ブライエ国に帰りながらの馬上。私とクエリーシェルは2人で相乗りしながら砂漠を超えているのだが、私がギルデルをコルジール国に連れて帰ると決めたのが不服なようで、ずっと不機嫌なままだった。

「貴重な情報源ですし」
「わかっている」
「一応協力的ですし」
「わかっている」
「もし何か怪しい動きがあればすぐに捕縛しますから」
「捕縛など言わずに極刑にすればいいだろ」
「もう、ケリー様ったら……」

嫉妬だというのはわかっているし、以前本意ではないがキスしてしまった手前、クエリーシェルにあまり強く言えない。私はクエリーシェル一筋だというのに、色々とあったがために心中を複雑にさせてしまっているようだった。

「私はケリー様一筋ですよ?」
「わかっている」
「ちゃんとわかってます?」
「あぁ」
「じゃあ、こっち向いて」

ずっと逸らしたままだった視線をこちらに向けるように促す。すると、渋々ながらも私のほうを向いたクエリーシェルの首を捉えると、背伸びしてチュッと唇を重ねた。

「~~っ!」
「私が自分からしたいと思えるのはケリー様だけですから。今はこれで機嫌を直してください」
「……わかった」

クエリーシェルの腕を抱くようにギュッとすると、途端に赤くなる。考えてみたらこうして甘えるのは久々だと思うと、なんだかいつもよりもドキドキとしてきて、自分も顔が熱くなるのを感じた。

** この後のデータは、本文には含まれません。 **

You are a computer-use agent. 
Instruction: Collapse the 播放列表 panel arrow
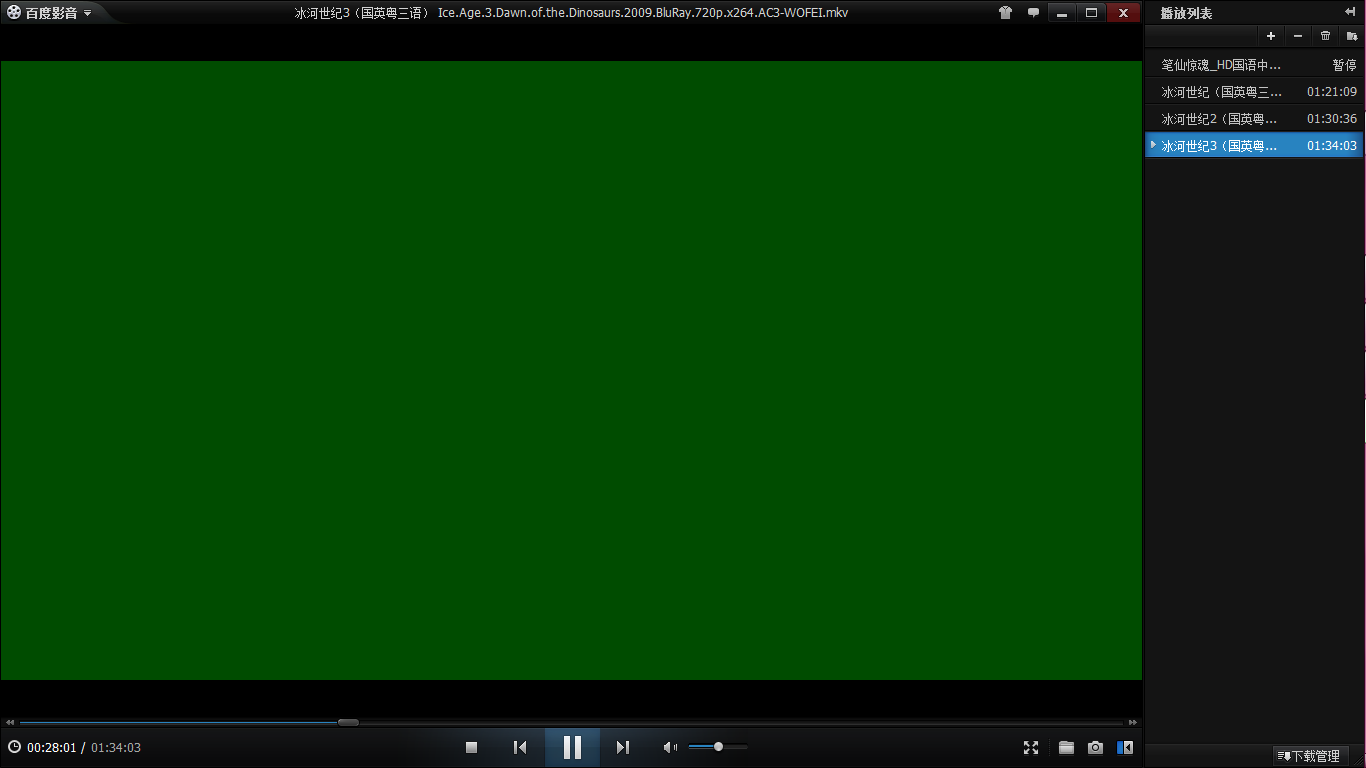point(1350,12)
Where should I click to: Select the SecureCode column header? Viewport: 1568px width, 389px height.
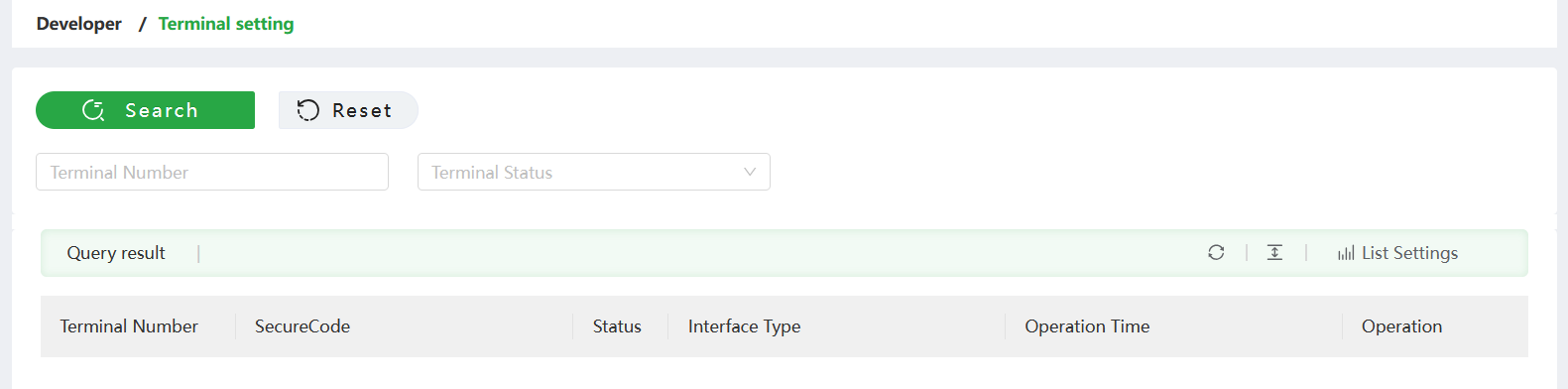coord(302,326)
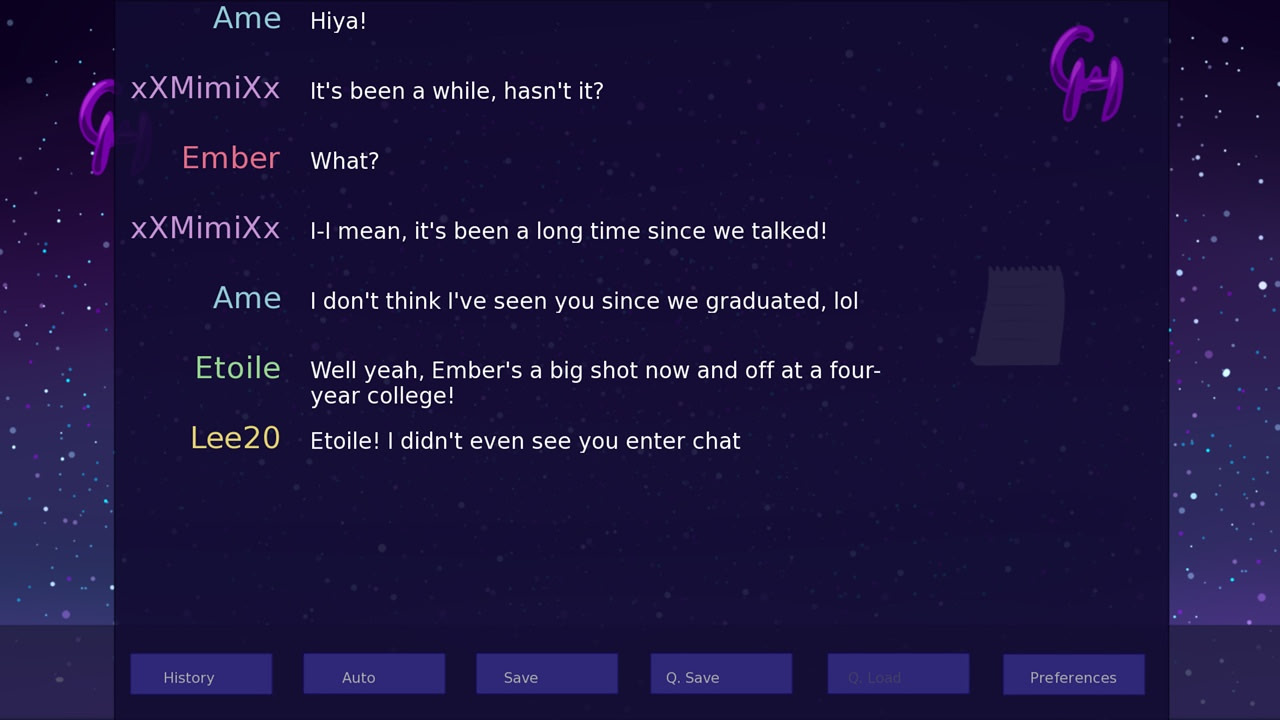Click the Ember username

coord(230,159)
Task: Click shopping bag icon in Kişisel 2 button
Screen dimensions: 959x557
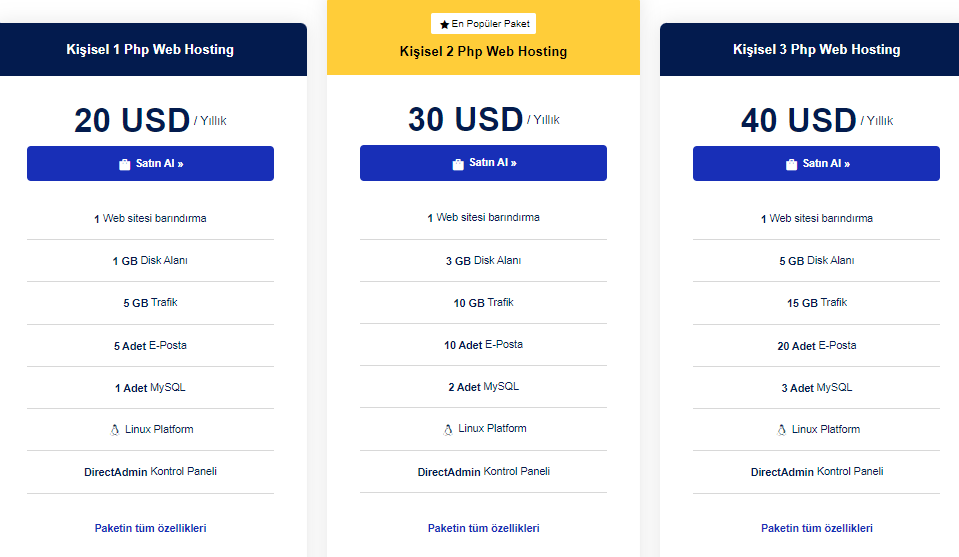Action: 457,164
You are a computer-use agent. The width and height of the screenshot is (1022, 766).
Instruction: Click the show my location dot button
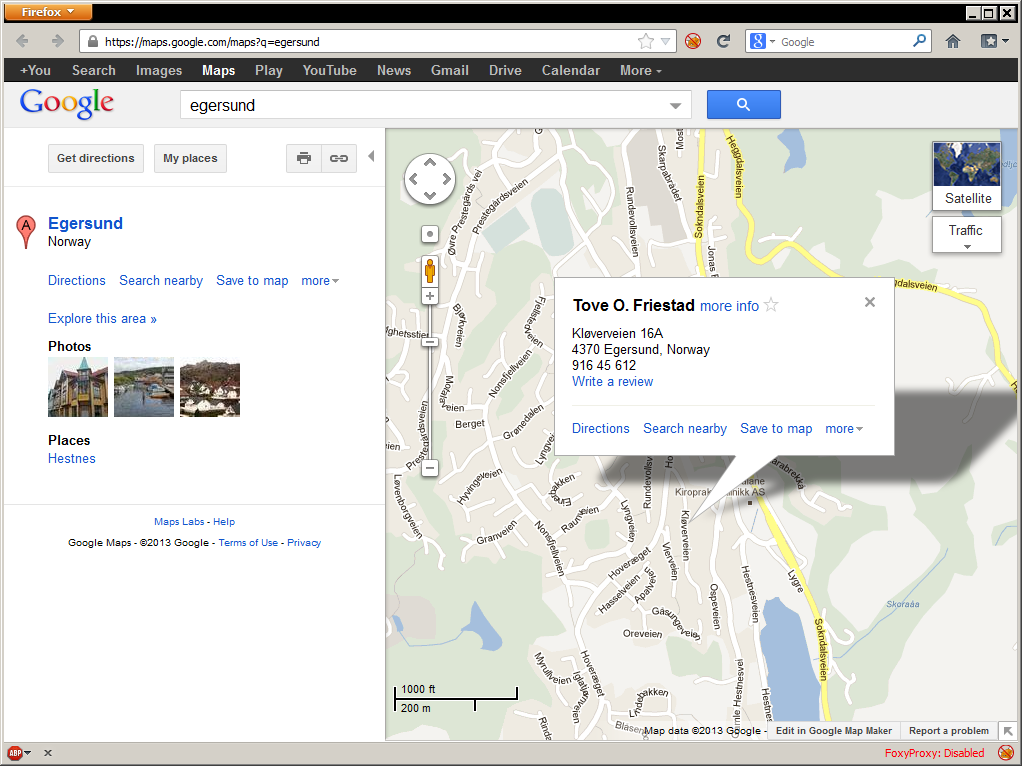tap(430, 234)
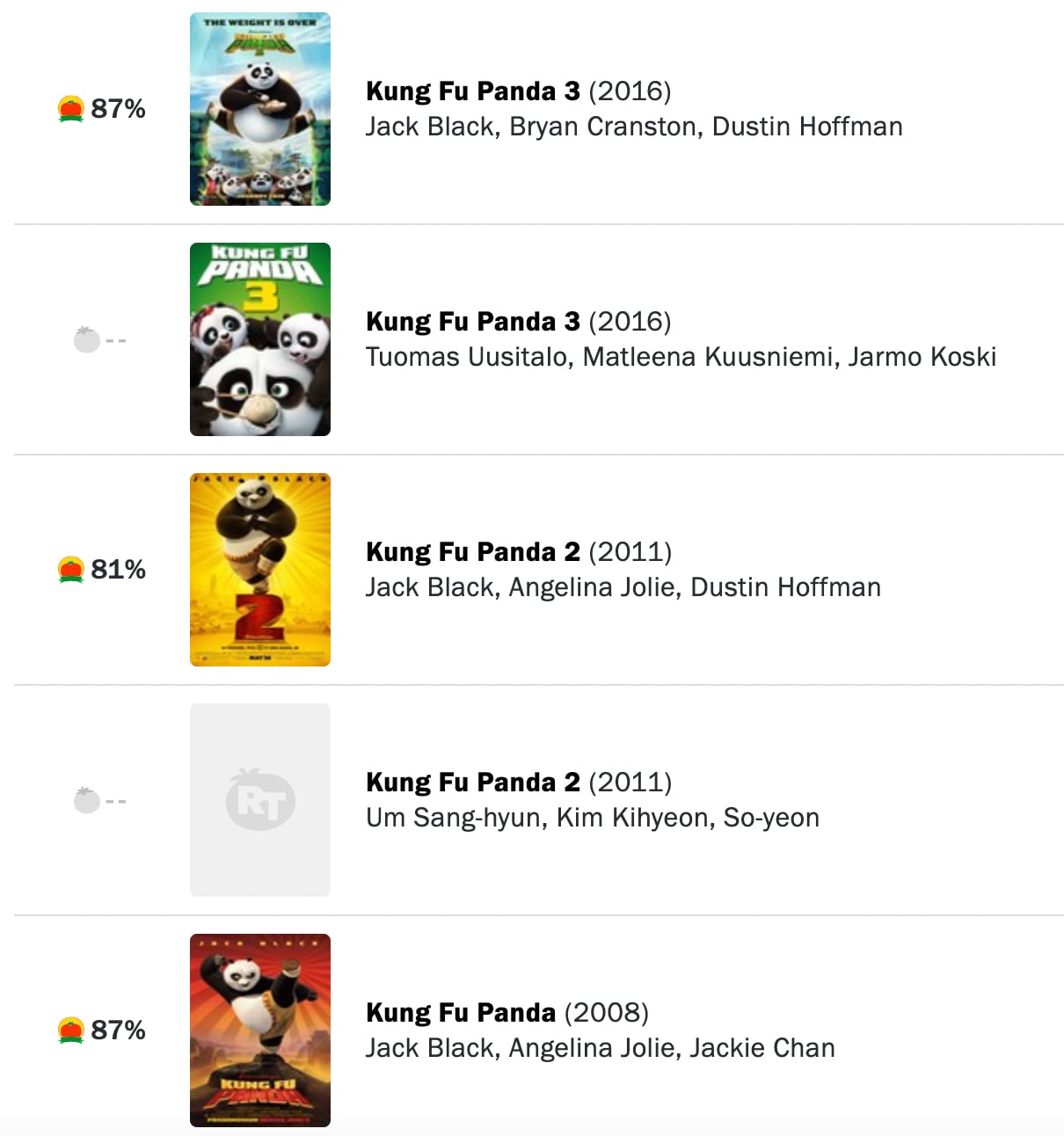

(というか、つい勢いでやってしまったけど、今のってだいぶ積極的すぎたのではないだろうか。欲求不満に思われてはないだろうか。というか、今の確実にはしたないやつ)

ぐるぐると今更恥じ入る。とんでもないことをしてしまったと思ってもあとの祭りで、クエリーシェルに淫乱だと思われたらどうしようかと涙目になる。

「リーシェ」
「は、はい……っ」

上を見上げるとクエリーシェルと目が合う。あまりに真剣な瞳に釘付けになり、そして唇が再び重なろうとしたそのときだった。

「[たわけ。盛り上がるのはまだ早い]」

スコン、スコーン!

頭上を剣の鞘で思いきり叩かれて、痛む後頭部を押さえる。クエリーシェルも同様に思いきり叩かれたようで頭を押さえていた。

「[せめて帰ってからやれ。士気が下がる]」
「[も、申し訳ありません、シグバール国王]」
「[ま、気が抜ける気持ちはわかるがな!ワシも妻がいたらそうしておっただろうしな!]」

ガッハッハ、と豪快に笑い飛ばされるも、つい相乗りしていたせいで周りが見えず、気が抜けたことも相まって痴態を晒していたと思うと羞恥で死にそうだった。

クエリーシェルも同様だったようで、「すまない、帰国ということでつい気を抜いてしまった」と謝られる。

「私もそうでしたから謝らないでください」
「いや、本来年上である私が気づかねばならないことだった。悪い」

なんだか気まずくなってしまった。ブライエ国に着くにはまだ距離があるし、話を逸らそうと話題を探す。

「そういえば、メリッサとヒューベルトさんは元気ですかね」
「確かにヒューベルトは心配だな」
「悪化していないといいのですが……」

自分で話題を振ったとはいえ、ヒューベルトのことが気がかりで気落ちする。自分を助けてくれたからこそ失ってしまった腕。自分のせいで彼は不自由な人生を送ることになってしまったことに責任を感じる。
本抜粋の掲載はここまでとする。